(Jan. 15, 2006) — If GE Plastics gets a new owner, the unit is bound to see some big changes. Let's speculate, for a moment, on what might be in store:
* The name itself is the first and obvious. GE Plastics is one of the best-known names in the plastics industry, but it would have to change immediately.
If a financial buyer takes over, we'd expect something like Lexan LLC — why not stick with the company's most famous brand?
But Lexan polycarbonate is a small part of the total company. So a new owner — at least one without a well-known name in the industry already — might instead choose to start with a clean slate. Any recommendations?
* Management training and succession would change, too. We're so used to the way things work at GE now, it's hard to imagine how much this change would mean to the corporate culture.
Cutting corporate ties with General Electric Co. would mean an end to shuffling executives to and from plastics from GE's many unrelated businesses, including medical, lighting, appliances, broadcast — you get the idea. That's something that has made GE Plastics unique. But it almost certainly would end.
* A new owner might be tempted to break up the company. Would you keep the LNP Engineering Plastics business? ABS resins? Structured Products (the sheet and film unit)? Polymerland resin distribution? Polymershapes?
Maybe they still belong together, and certainly there are synergies to the operations. Some of these businesses are leaders in their markets, or at the very least have significant value.
Still, some would look very good in the portfolio of another company that wouldn't necessarily have the interest, or financing, to buy all of GE Plastics. A financial buyer, especially, might look for opportunities to sell pieces of the company for a good price.
* GE has been reluctant to make big changes to its manufacturing footprint in plastics, but a new owner might close or relocate some plants — especially if a current competitor is involved.
This is all just speculation, of course. Maybe GE will keep the plastics business. Maybe a new owner would try to keep things stable, so customers (and competitors) would see very few differences. If the company is sold, a lot would depend on the buyer, and the management, and right now we don't know the answers to those questions.
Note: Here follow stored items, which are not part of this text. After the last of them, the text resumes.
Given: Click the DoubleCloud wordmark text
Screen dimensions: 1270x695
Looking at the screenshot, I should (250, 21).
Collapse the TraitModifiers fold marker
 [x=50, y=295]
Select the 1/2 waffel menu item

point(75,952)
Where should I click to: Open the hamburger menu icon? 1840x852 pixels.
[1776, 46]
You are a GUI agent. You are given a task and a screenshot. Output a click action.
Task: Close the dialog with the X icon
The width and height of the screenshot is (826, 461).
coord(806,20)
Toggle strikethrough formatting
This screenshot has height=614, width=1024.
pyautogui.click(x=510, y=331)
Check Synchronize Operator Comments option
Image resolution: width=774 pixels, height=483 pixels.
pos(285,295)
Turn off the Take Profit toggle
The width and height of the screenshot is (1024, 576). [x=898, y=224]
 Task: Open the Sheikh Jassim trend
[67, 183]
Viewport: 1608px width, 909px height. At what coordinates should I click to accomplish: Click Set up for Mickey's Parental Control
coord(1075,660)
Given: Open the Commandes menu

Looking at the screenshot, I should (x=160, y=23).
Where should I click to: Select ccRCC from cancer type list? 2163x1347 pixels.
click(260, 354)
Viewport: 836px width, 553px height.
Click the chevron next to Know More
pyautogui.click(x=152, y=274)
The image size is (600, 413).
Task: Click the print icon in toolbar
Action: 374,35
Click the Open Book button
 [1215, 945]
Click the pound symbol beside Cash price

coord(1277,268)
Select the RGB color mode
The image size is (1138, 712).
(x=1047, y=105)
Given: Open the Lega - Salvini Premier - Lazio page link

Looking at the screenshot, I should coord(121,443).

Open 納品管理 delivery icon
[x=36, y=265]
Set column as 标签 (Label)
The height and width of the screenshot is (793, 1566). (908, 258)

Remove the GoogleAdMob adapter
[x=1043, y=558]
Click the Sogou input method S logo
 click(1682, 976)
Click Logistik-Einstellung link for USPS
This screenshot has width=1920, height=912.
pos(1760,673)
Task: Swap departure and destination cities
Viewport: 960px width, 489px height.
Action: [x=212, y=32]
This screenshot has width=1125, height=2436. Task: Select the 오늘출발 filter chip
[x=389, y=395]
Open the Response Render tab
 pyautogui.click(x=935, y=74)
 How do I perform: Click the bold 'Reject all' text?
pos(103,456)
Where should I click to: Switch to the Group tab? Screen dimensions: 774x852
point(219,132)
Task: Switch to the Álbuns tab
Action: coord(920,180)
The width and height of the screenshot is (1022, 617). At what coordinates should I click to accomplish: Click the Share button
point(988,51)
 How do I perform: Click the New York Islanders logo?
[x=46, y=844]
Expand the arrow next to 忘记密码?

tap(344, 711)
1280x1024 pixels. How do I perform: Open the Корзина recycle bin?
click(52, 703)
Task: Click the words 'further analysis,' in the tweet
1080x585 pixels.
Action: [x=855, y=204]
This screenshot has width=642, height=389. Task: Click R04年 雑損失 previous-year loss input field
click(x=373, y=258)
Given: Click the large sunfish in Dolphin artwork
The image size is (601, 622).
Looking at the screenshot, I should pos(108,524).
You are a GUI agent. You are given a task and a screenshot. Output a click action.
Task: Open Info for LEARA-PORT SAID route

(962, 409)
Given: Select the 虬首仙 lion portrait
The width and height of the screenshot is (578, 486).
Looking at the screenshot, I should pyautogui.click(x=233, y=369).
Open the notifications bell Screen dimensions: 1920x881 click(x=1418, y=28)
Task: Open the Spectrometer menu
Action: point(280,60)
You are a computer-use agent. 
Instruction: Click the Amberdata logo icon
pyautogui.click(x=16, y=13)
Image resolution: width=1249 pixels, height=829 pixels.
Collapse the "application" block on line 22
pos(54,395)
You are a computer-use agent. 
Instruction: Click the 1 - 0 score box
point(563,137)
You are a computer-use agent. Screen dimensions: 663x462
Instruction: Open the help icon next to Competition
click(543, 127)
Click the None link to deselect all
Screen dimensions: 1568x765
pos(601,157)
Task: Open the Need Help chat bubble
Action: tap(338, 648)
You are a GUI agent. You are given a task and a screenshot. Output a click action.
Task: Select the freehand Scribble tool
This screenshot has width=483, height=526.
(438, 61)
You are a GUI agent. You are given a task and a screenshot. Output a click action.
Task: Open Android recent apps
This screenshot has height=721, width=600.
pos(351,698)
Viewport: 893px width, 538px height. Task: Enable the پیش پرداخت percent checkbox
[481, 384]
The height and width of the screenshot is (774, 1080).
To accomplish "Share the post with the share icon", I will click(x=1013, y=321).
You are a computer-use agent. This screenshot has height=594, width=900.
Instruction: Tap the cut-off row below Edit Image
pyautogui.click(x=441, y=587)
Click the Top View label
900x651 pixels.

Most of the speculation now is on financial buyers. The plastics industry is loaded with those types these days. If your company isn't owned by an investment firm, chances are that some of your competitors are, and certainly some of your suppliers and customers. They come in all types, and a lot of the differences depend on the fiscal health of the companies they own.
GE Plastics is a profitable company — perhaps not as profitable as Wall Street would like, but in the cyclical chemical industry it's still a plum that nearly anyone would like to own.